Em seu início era até recomendável a participação das pessoas que não só jogavam água nos transeuntes, usando para isso bisnagas, limões e laranjinhas de cera, mas também farinha, pó, talco. Porém, como resvalou ao mau gosto e à violência - havia quem atirasse graxa e lama nos incautos - acabou sendo reprimido no carnaval de 1863. Historicamente a manifestação perdurou até a República, quando se introduziram os hábitos de confete, serpentina e lança-perfume.


Considerado como um dos primeiros grandes carnavais curitibanos, o de 1863 foi "diferente de todos os outros". Bandos mascarados a cavalo e a pé encheram as ruas, "divertindo o poviléu", enquanto no Theatro Sete de Setembro o público se esbaldava em três bailes grandiosos.


No ano seguinte aumenta o número de foliões travestidos e mascarados; surgem os blocos Beduínos e Zuaces que aproveitam o desfile para distribuir máximas e pensamentos impressos ao público. Por causa da guerra do Paraguai pairam dúvidas sobre a realização da festa de 1865: centenas de voluntários partem para os campos de combate.


Em 1900 uma nova fase se inicia para o carnaval da cidade - nos próximos 30 anos vão imperar o corso, os bailes mascarados. Nesse 1900 o ar ganhou novos perfumes: eram as "bisnagas de vidro", novidade recém-chegada de Paris que não molhava, nem manchava as roupas. Aspergia fragrâncias de acácia, heliotrópio, violeta e cravo.


A Rua Quinze de Novembro transformava-se em cenário para os desfiles que aconteciam no domingo e na "terça-feira gorda"; os corsos eram a festa dos ricos alimentada pelos aplausos do povo nas calçadas. Organizados pelos clubes e famílias associadas, eram uma manifestação pacífica e cordata: os carros seguiam em filas, cada qual com uma decoração diferente, e a certa altura participavam de guerra de serpentinas.
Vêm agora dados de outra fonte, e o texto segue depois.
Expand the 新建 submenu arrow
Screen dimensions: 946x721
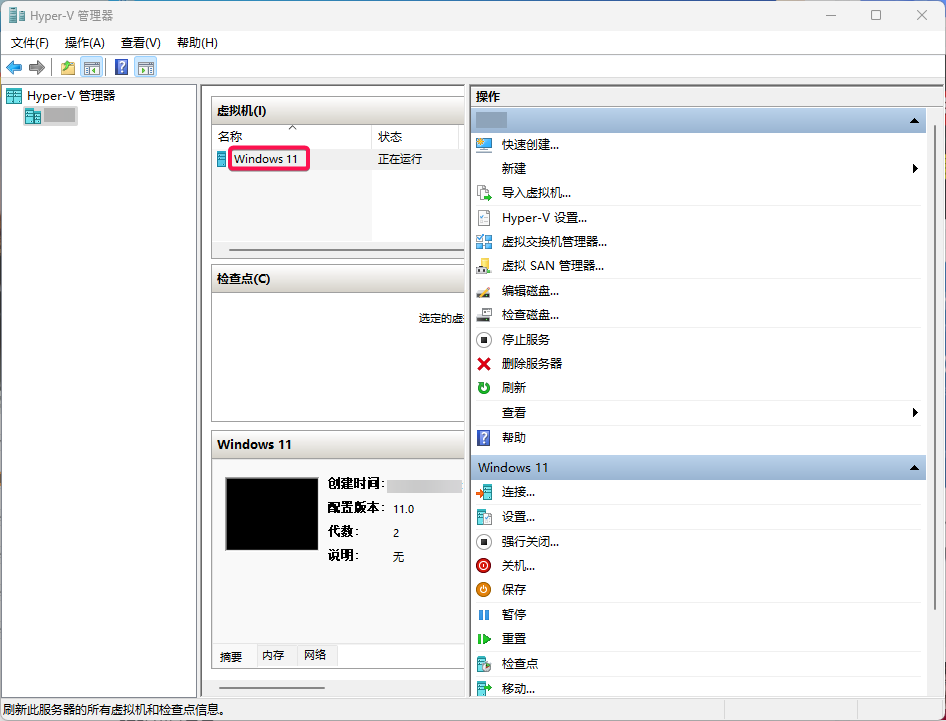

A disputa para melhor acompanhar o féretro levou os mais espertos a alugar as sacadas de suas residências para famílias inteiras. O corso de 1929 teve 623 veículos, mas em anos anteriores os carros eram a tração animal. Podia-se alugar carros ali perto, nas cocheiras da Rua Ébano Pereira.


Os cavalos puxavam as carroças ornamentadas com uma profusão de flores e papel crepom. Moças e rapazes vestiam suas melhores fantasias, eles dando um toque de elegância apoiando-se em bengalas; elas carregando sombrinhas ou leques.


Eram odaliscas, baianas, havaianas; dominós, palhaços, árabes, piratas, arlequins e pierrôs. Todos filhos de famílias abastadas, costumavam se cotizar para comprar em média, para cada carro, um saco de confeti, 50 serpentinas, duas dúzias de lança-perfume. A propaganda veiculada na época apresentava o lança-perfume Pierrot como sendo: "uma declaração de amor engarrafada".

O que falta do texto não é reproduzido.